# Single Six vs. Double Nine



## Ruger71 (Jan 15, 2007)

I am real close to picking up a Single Six at the local shop. I have an old High Standard Double Nine which has been the only experience that I have had with a pistol. Would I notice much difference with accuracy with a Single Six (I would think so) or should I move on to the next on my list (.357)? My daughter has taken up targets with me which is my the majority of my motivation for the Single Six. Thanks.


----------



## Baldy (Jun 21, 2006)

Get the Single Six and you and your daughter will enjoy it. Accuracy should be great with it. Might be a little different to you at first but its no big deal.


----------



## Snowman (Jan 2, 2007)

One more vote for the Single Six. I have one of the convertable models myself, and even though I don't shoot the 22 magnum often, it's nice to have the capability. I also have a GP100 in .357 and it is a fine gun as well. My girlfriend far prefers the Single Six because of the reduced recoil, and I'm betting your daughter will too. Not to mention that you can shoot all day for less than $10.


----------



## John Fox (May 24, 2006)

*Single Six*

Here's another vote for the Single Six. Have mine since 1976 and still enjoy it.


----------



## Bob Wright (May 10, 2006)

The High standard Double Nine was (is) a nine shot revolver with multiple ejecting, if I remember correctly. The Single Six is a dandy revolver, but is a six-shot and rod-ejecting gun. If this is a turn-off, the Ruger might be a disappointment. I'm used to the old style single actions and don't mind the reloading time, but for a long afternoon's shooting a DA revolver or even an autoloader (shudder) might be a better choice.

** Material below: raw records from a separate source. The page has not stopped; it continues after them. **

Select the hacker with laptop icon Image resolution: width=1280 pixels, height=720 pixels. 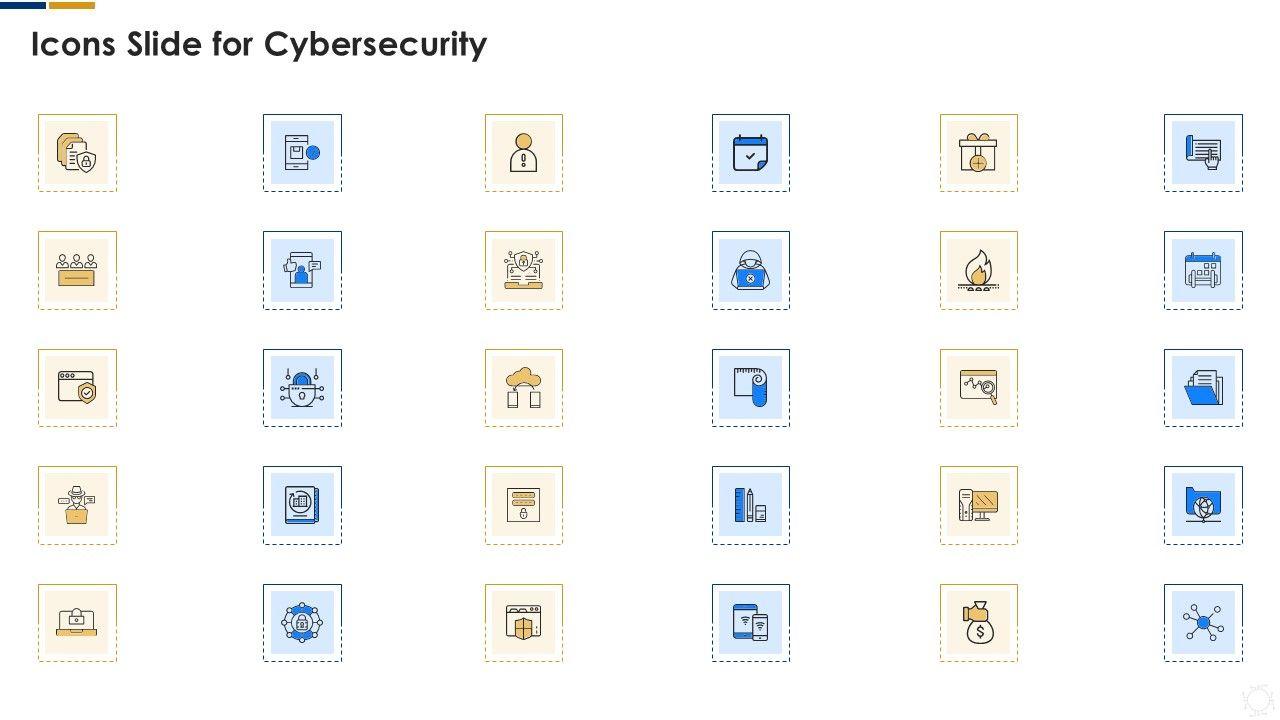point(751,270)
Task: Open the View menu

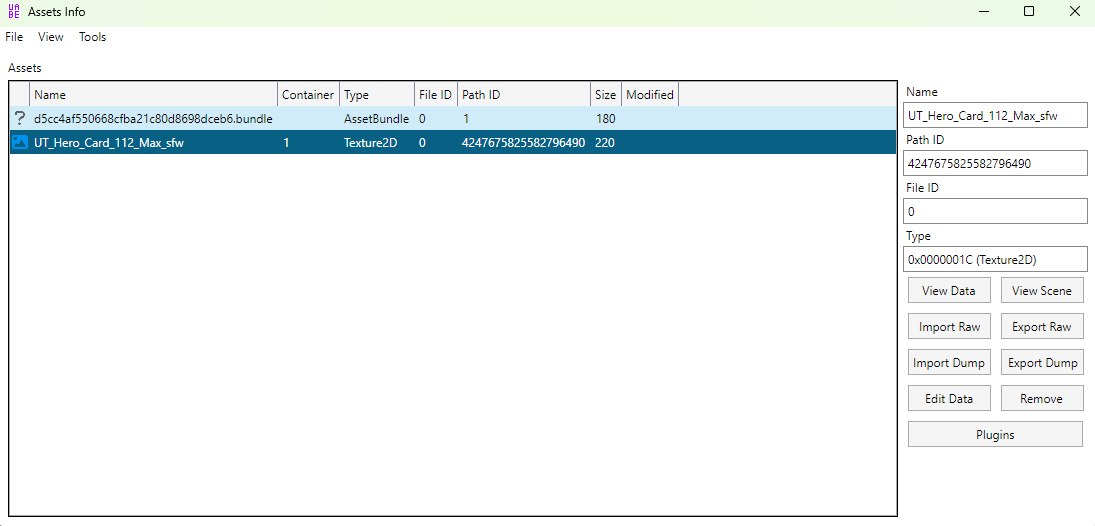Action: click(x=50, y=37)
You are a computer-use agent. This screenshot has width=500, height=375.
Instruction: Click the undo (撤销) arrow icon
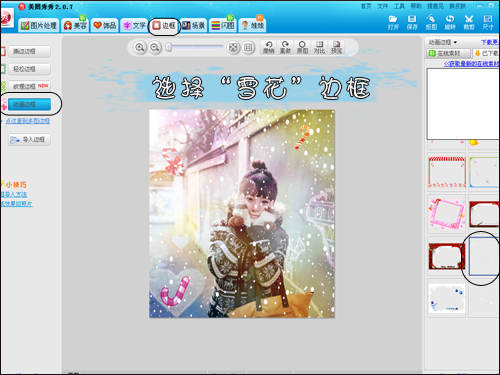(269, 47)
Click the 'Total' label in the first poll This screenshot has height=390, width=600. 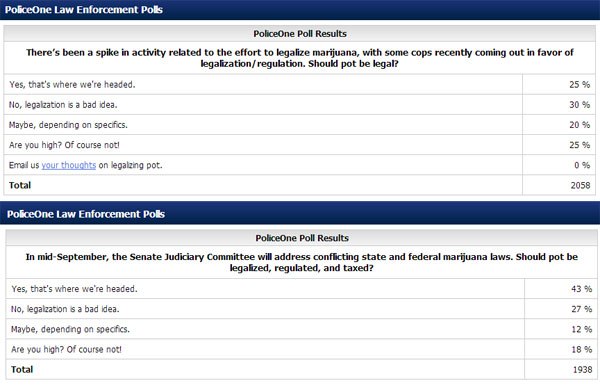20,185
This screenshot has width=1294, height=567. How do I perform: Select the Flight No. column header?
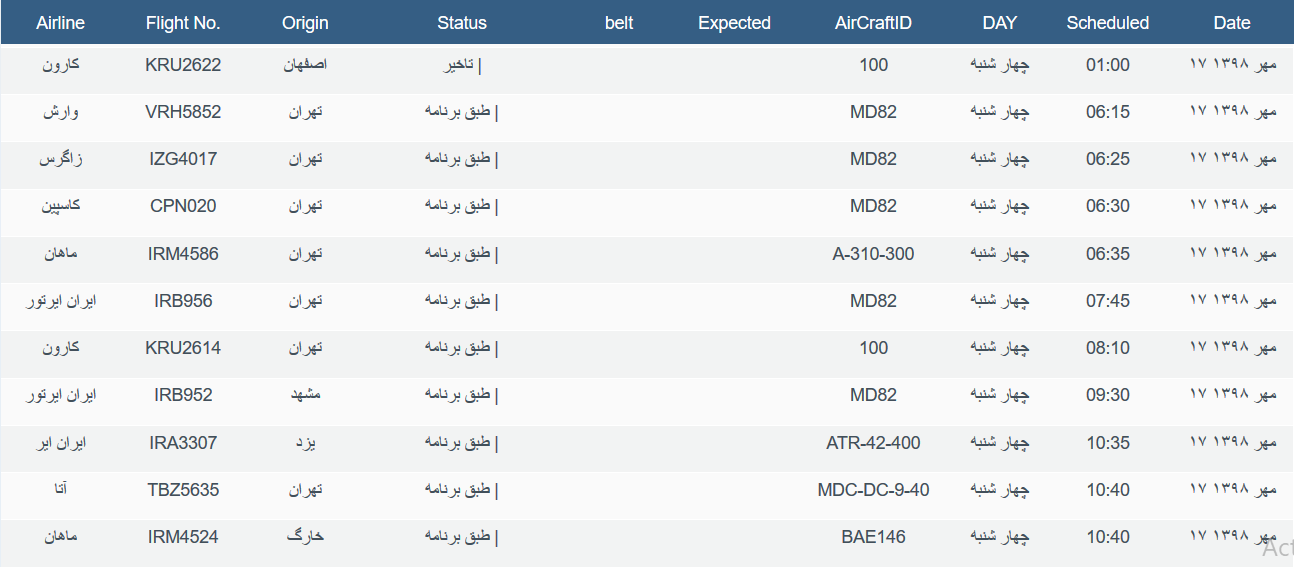pos(183,23)
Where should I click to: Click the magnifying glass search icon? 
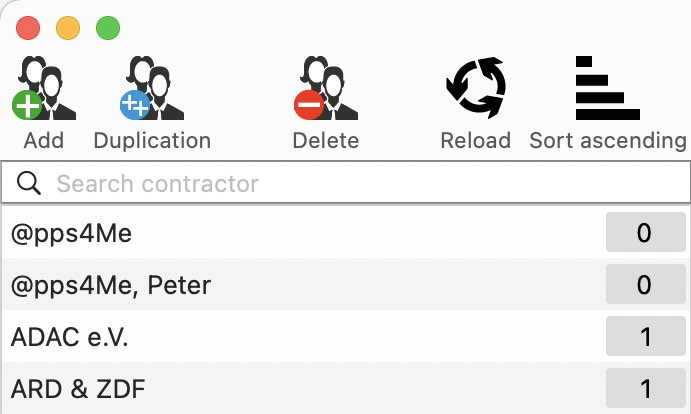(x=29, y=183)
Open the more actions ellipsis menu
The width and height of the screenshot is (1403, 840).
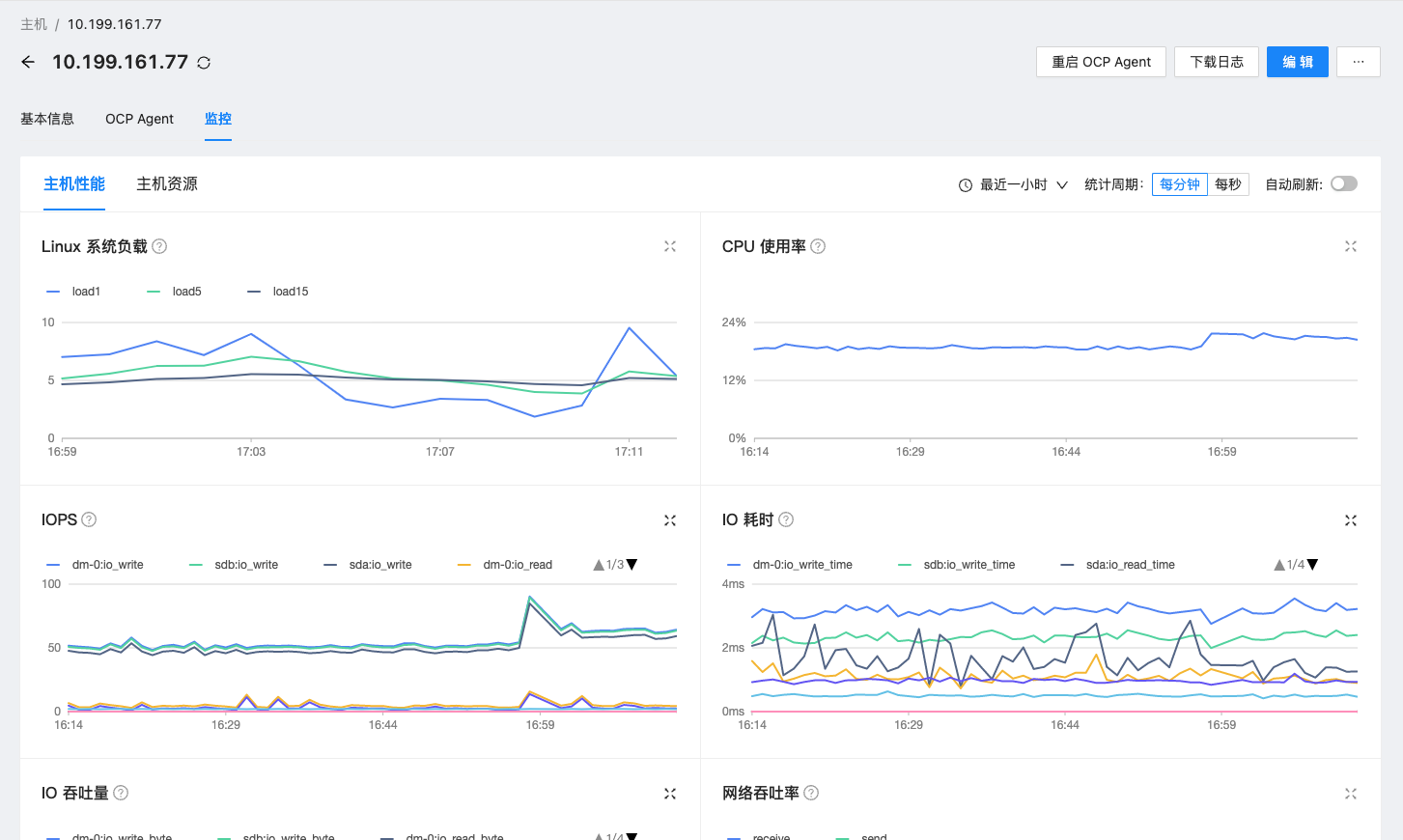[x=1359, y=62]
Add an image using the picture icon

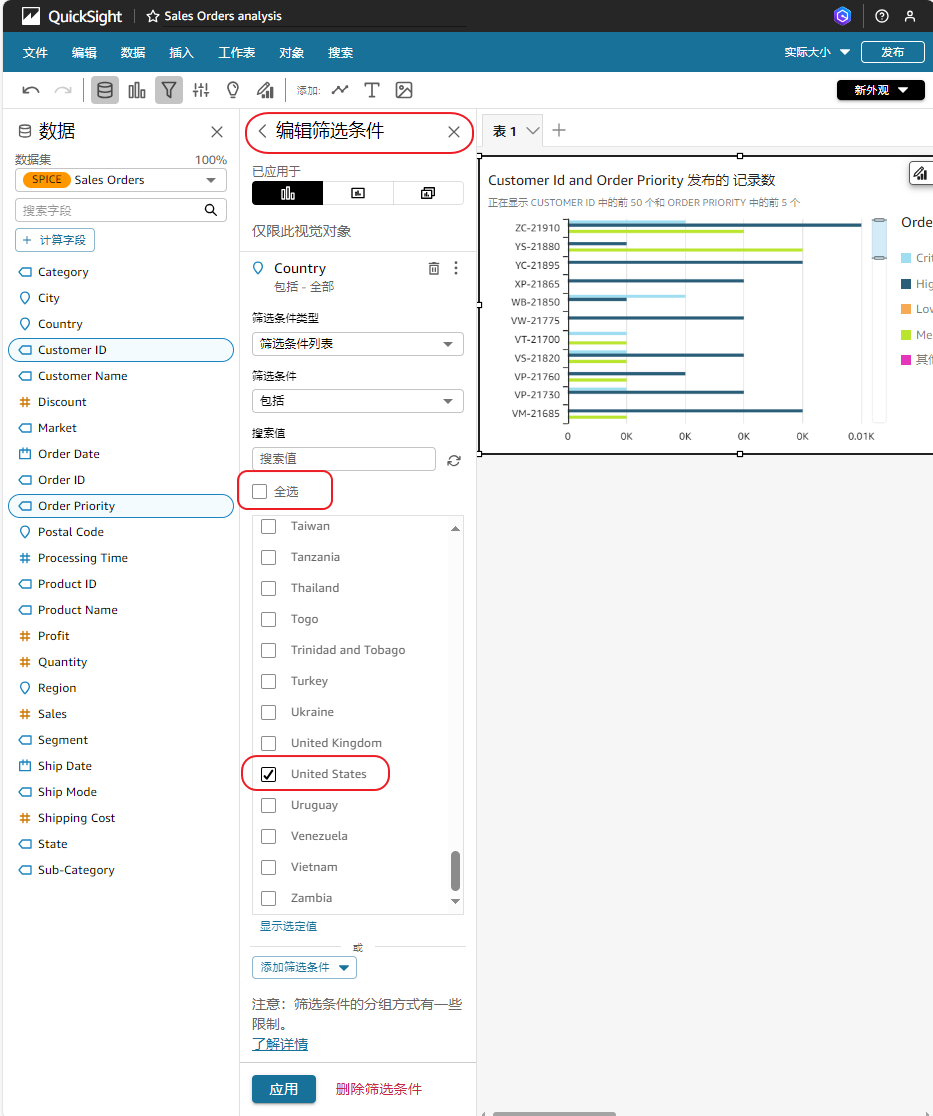coord(404,90)
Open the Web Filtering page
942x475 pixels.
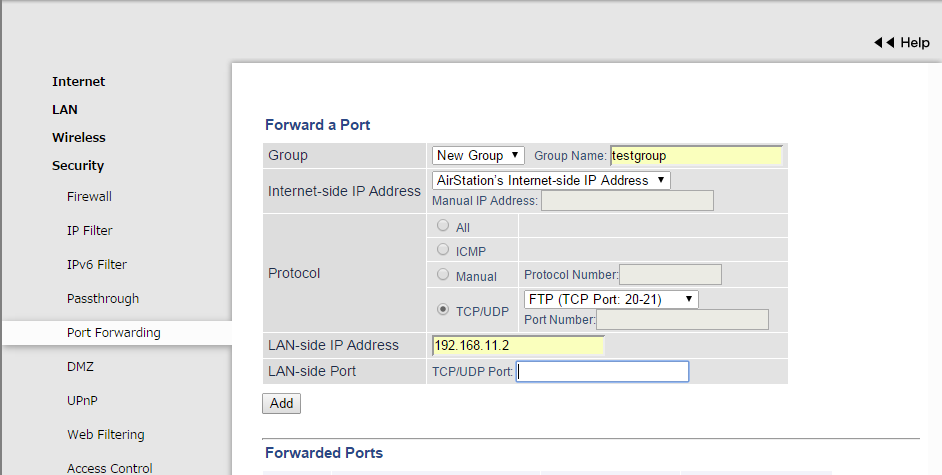click(106, 435)

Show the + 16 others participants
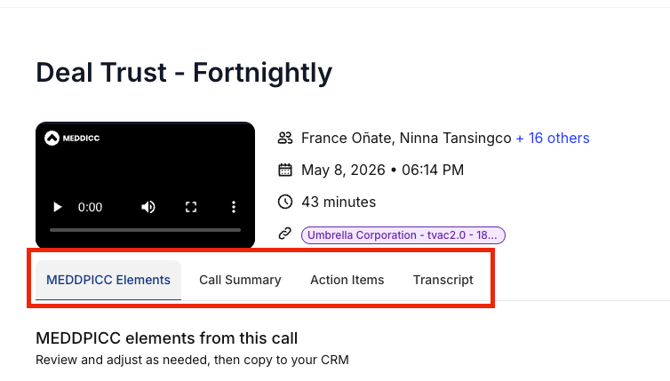click(x=552, y=138)
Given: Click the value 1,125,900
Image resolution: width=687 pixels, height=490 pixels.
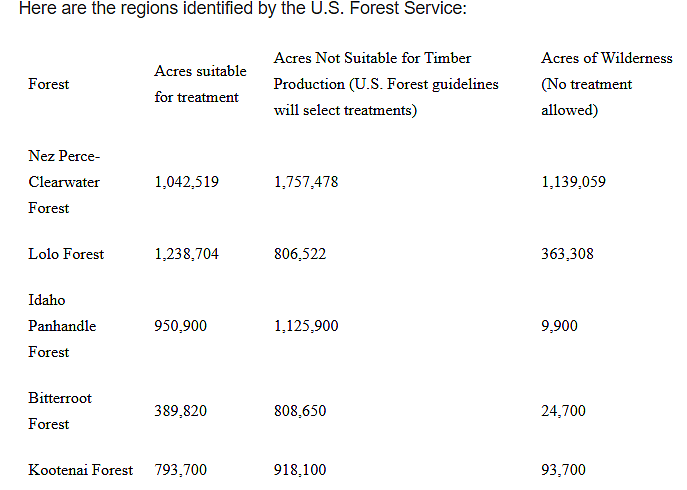Looking at the screenshot, I should tap(306, 326).
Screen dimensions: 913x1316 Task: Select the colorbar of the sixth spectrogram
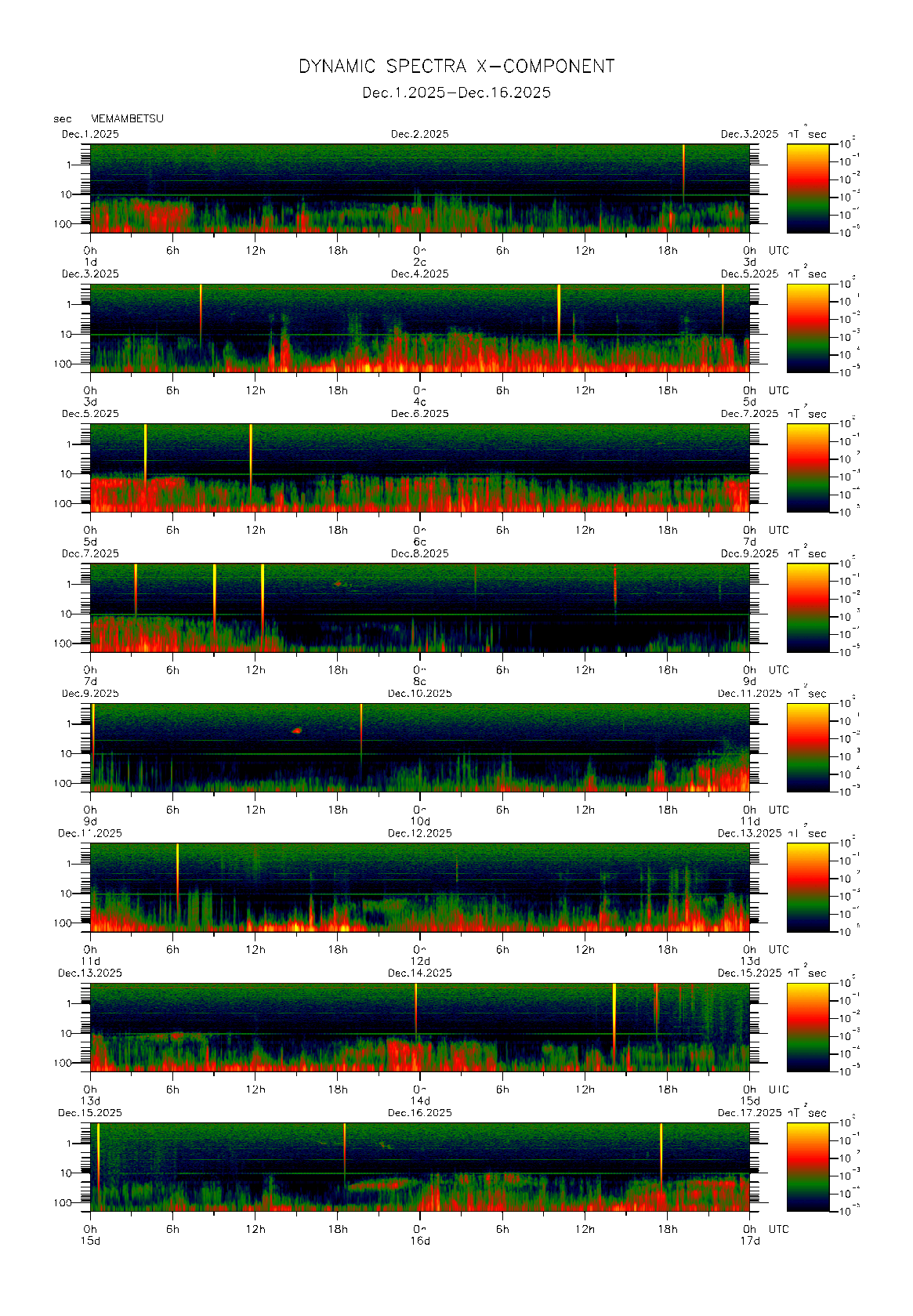coord(807,887)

(You have no idea how hard it was for me to say that.)

Bob Wright


----------



## Baldy (Jun 21, 2006)

*22s Rugers*

Heres pictures of two different types of guns made by the same outfit that are great for starting kids out with. I got four daughters and they all shoot these very well. I am teaching the grandkids with them now. These guns are 28yrs old will be passed on to my grandkids. They still shoot as good as the day they were new.
New Model Ruger .22/.22mag Single Six.








A Ruger Mark I or Standard .22cal.








:smt023 :smt1099 :smt023


----------



## Ruger71 (Jan 15, 2007)

I picked up the Single Six yesterday. I haven't got to shoot yet, but I sure like the looks. I took the rubber grips off this morning and put the wood back on. Hope to take the kids out and burn up some ammo afterwhile.


----------